* What the task asks:
Apart from any images, the entries are to be output exactly.

* Data supplied:
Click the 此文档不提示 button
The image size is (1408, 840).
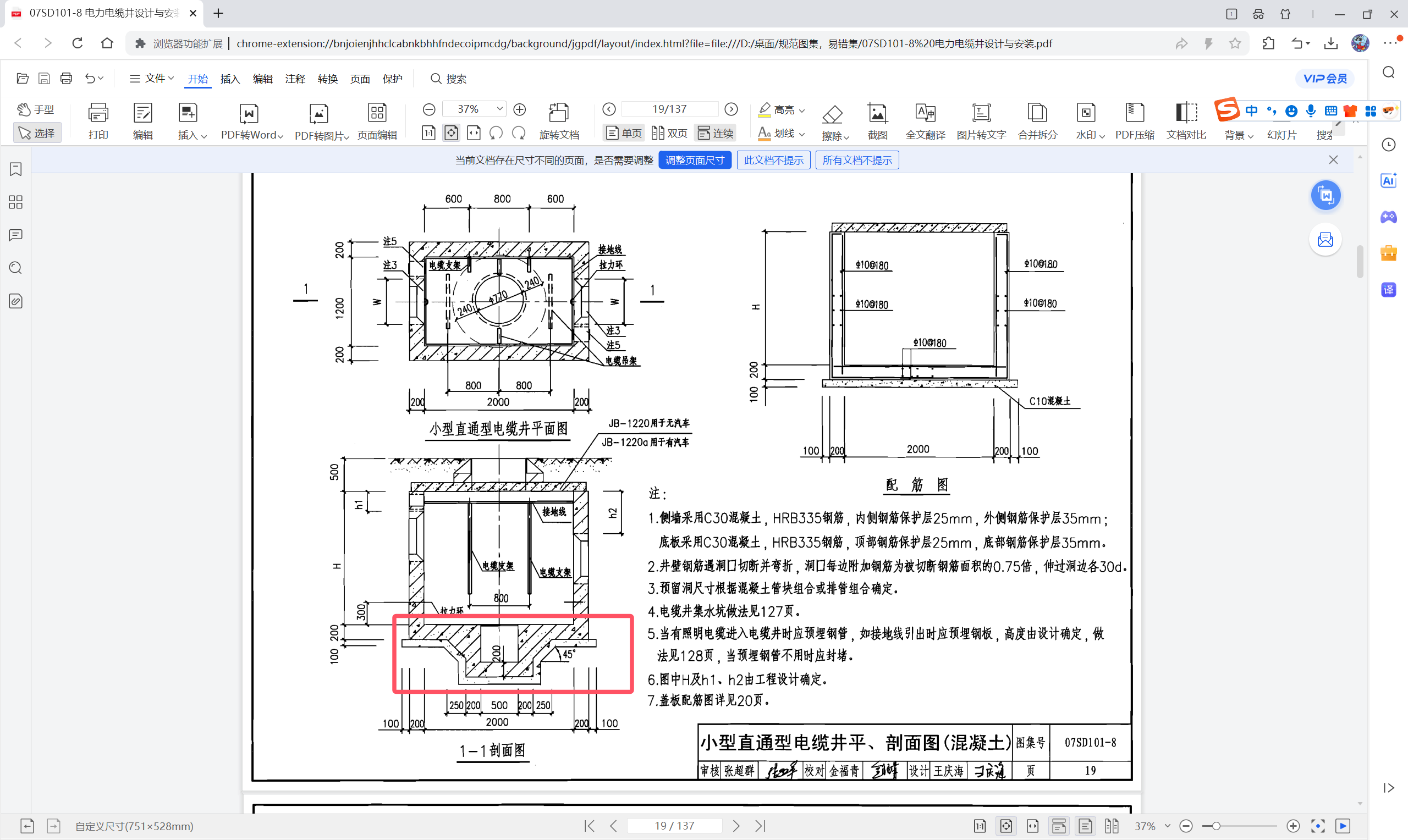click(x=773, y=160)
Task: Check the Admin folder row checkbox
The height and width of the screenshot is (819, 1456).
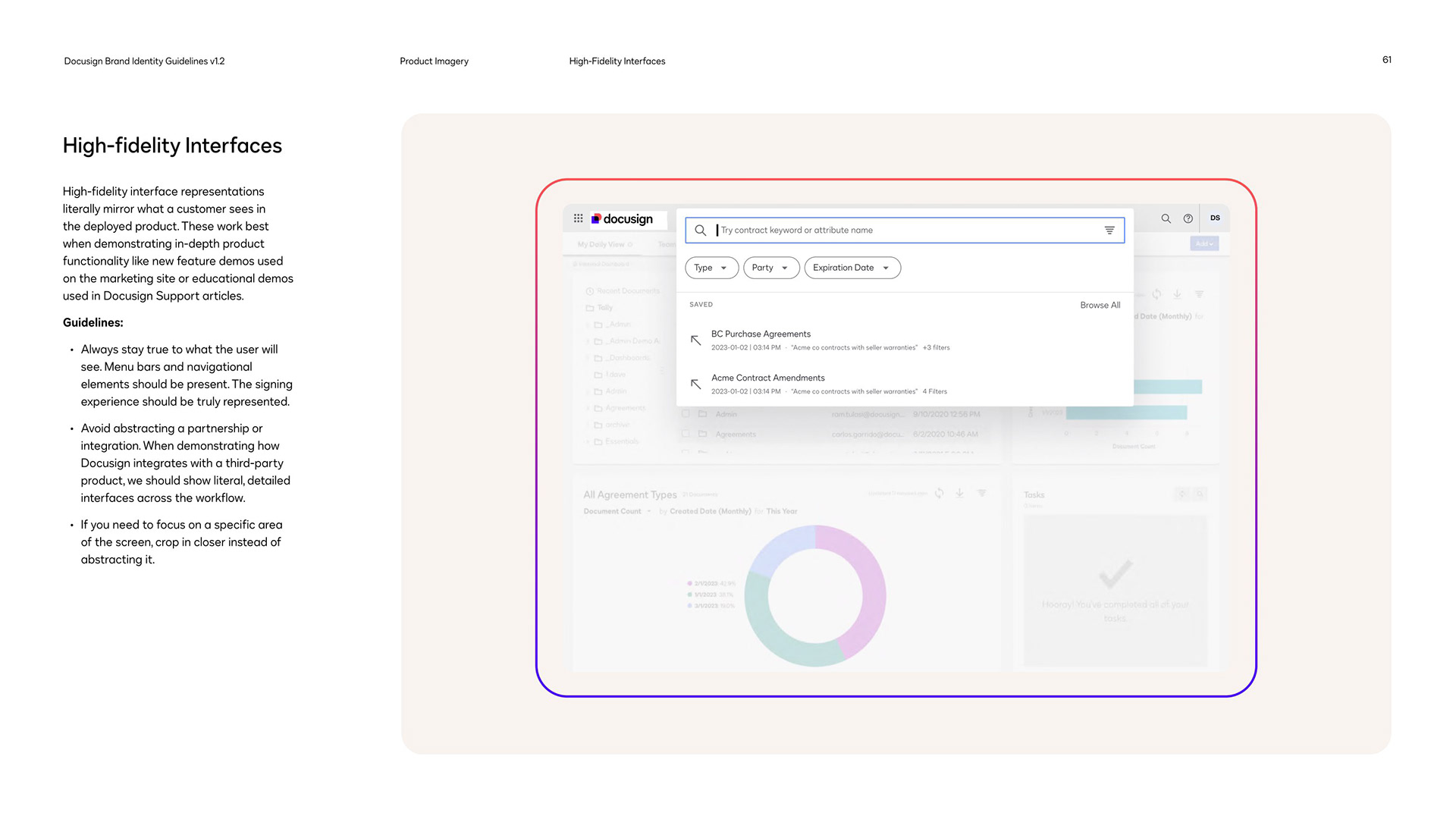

* Result below:
Click the 此文档不提示 button
The image size is (1408, 840).
click(x=773, y=160)
Task: Check the Admin folder row checkbox
The height and width of the screenshot is (819, 1456).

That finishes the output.